Servius  Heiner  | 1980 comments Mod
I was asking about what the average policy was because I have no clue. I really don't have a lot of experience with other corporations. I would assume three months off after, and maybe two/three before?


message 30: by Jackie "the Librarian", Cool Star Trek Nerd (new)

Jackie "the Librarian" | 1818 comments Mod
That would be great, Nick! I get a year of UNPAID maternity leave with my library system. Which is helpful, sure, but...


message 31: by Lori (new)

Lori The typical maternity leave is 12 weeks after birth, paid. That's it.


Servius  Heiner  | 1980 comments Mod
Unpaid... I don't see how that is helpful. Perhaps a reduced salary based system.

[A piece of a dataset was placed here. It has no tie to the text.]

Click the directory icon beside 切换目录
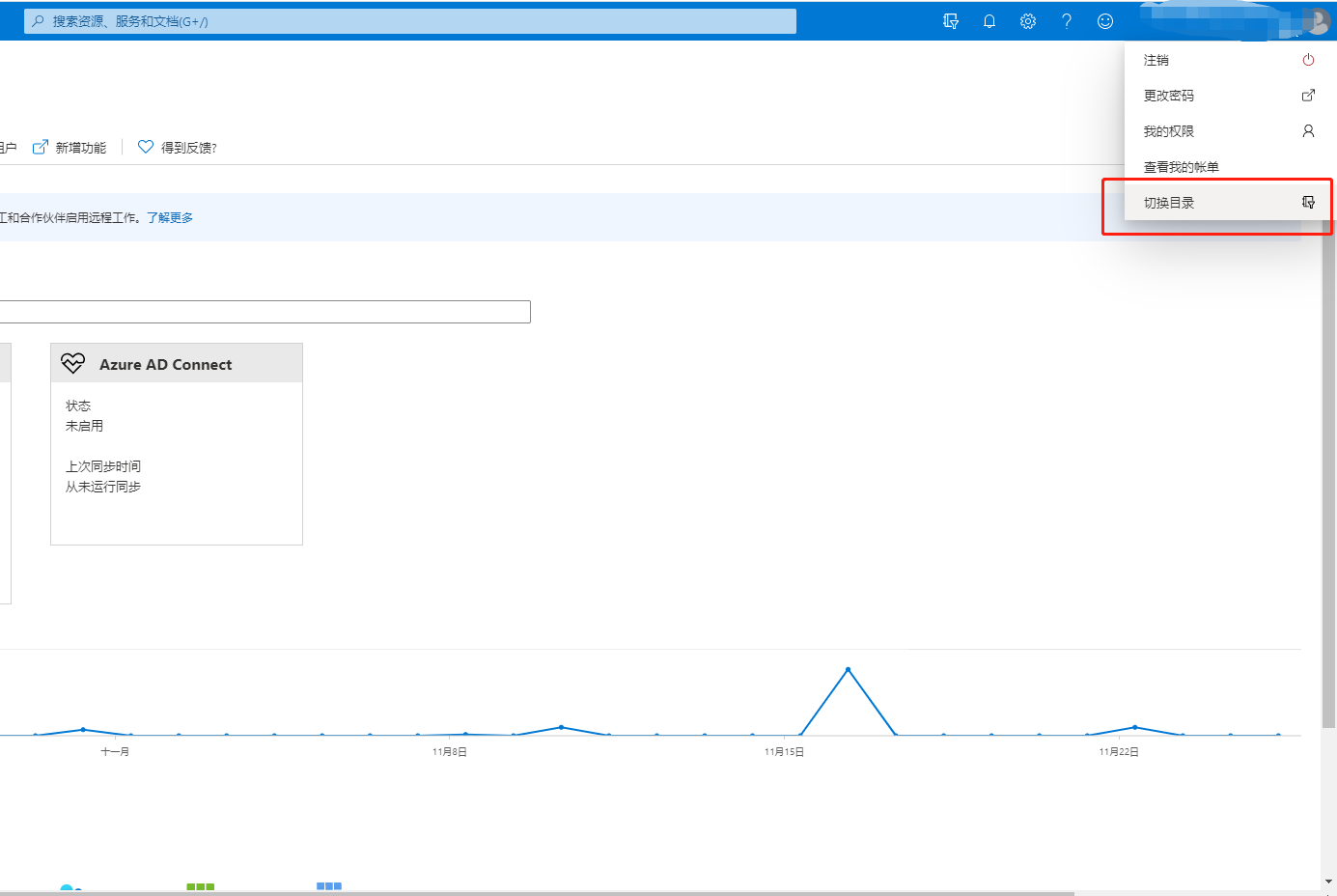Screen dimensions: 1337x896 [x=1308, y=203]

You make $100 normally per/wk

You make $50 per/wk





message 33: by Lori (new)

Lori And then we wonder why the people in northern European countries are the happiest. Look at that leave. They may have high taxes, but they are very well cared for. I've also read their kids are doing the best in the world.


message 34: by Not Bill (new)

Not Bill | 1062 comments What kids? They're not having any. Maybe that's why they're so happy? Well...Western Europe anyway.

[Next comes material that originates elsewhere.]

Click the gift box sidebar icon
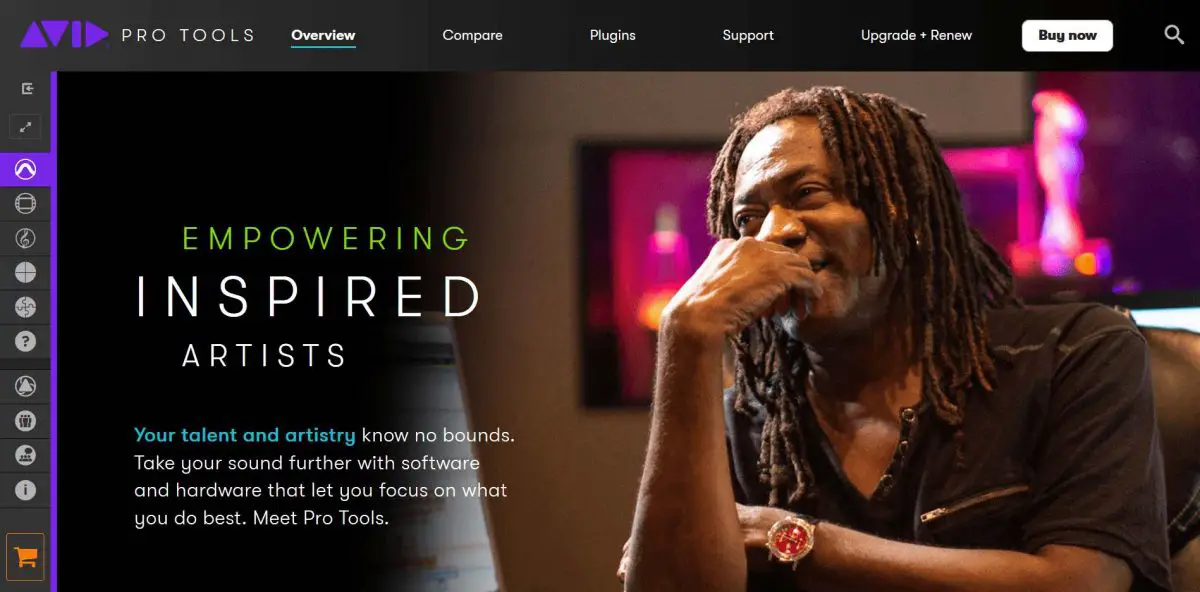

message 35: by Not Bill (new)

Not Bill | 1062 comments According to this "happiness map" we're doing pretty good I'd say. http://www.technovelgy.com/ct/Science...

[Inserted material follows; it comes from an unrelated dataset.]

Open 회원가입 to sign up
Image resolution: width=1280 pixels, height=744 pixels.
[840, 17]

message 36: by Not Bill (new)

Not Bill | 1062 comments BunnWat....could it be the reverse: that we're happier BECAUSE we have fewer kids?...just sayin', but you make a good point.



message 37: by Jackie "the Librarian", Cool Star Trek Nerd (new)

Jackie "the Librarian" | 1818 comments Mod
I think that's it, Not Bill. Fewer kids means it's easier to provide for the ones you have, and more time to enjoy life with them.
And longer lives for women not physically worn out by pregnancy and childbirth, too.


message 38: by RandomAnthony (new)

RandomAnthony Wussies.














Don't tell my wife I said that. Kidding.

I think the fact that people are more likely to choose mindfully how many kids they'll have (even those who have more seemed to want more, if you know what I mean) is a factor. I've always felt the more control I have over my life the happier I am. If I feel like significant life choices are out of my control or helpless to change I get depressed.


Servius  Heiner  | 1980 comments Mod
Kids are a pain in the ass... I don't care how much you love them. They are still a pain in the ass; expensive pains in the ass. I don't see a big mystery here. I think I could sign on for a 4 month half pay deal. (For both parents, Mama gets 4 papa gets 4.


message 40: by Beth A (new)

Beth A | 38 comments I got 6 weeks unpaid maternity leave, and my company acted as if that was doing me a big favor.

Jackie, yes, key point, women do get worn out by childbirth, labor, then the aftercare. Six weeks for me was not only unfair to me, but to my daughters and my fellow employees. Where does the productive/healthy/happy human resource fit into that picture...she doesn't.


message 41: by Not Bill (new)

Not Bill | 1062 comments Interesting. I must admit to a bit of snark in my previous post, but glad to see it strike a chord. Wasn't long ago that things were quite different in terms of child mortality. Within just a few generations time, the West made massive gains in medical technology. The need to have many kids in the expectation that a certain percentage would no reach the teen years, and then still have a enough hands to work the family farm quickly disappeared, but we still have the vestiges of that time around us. My paternal grandmother was married and bearing children at the age of 14. She went on to have 10 (my dad the youngest). All survived to adulthood. My grandma outlived several, passing away at age 96. She was on tough woman. I can't even begin to wrap my brain around that type of existence, but I do recall her always in good humor, happiest when visiting family.


message 42: by Charissa, That's Ms. Obnoxious Twat to You. (new)

Charissa (dakinigrl) | 3620 comments Mod
none of us in this generation, and certainly none of our kids, can fathom what Depression Era folks lived. We are candy asses by comparison. And that is why the Chinese will take over the world.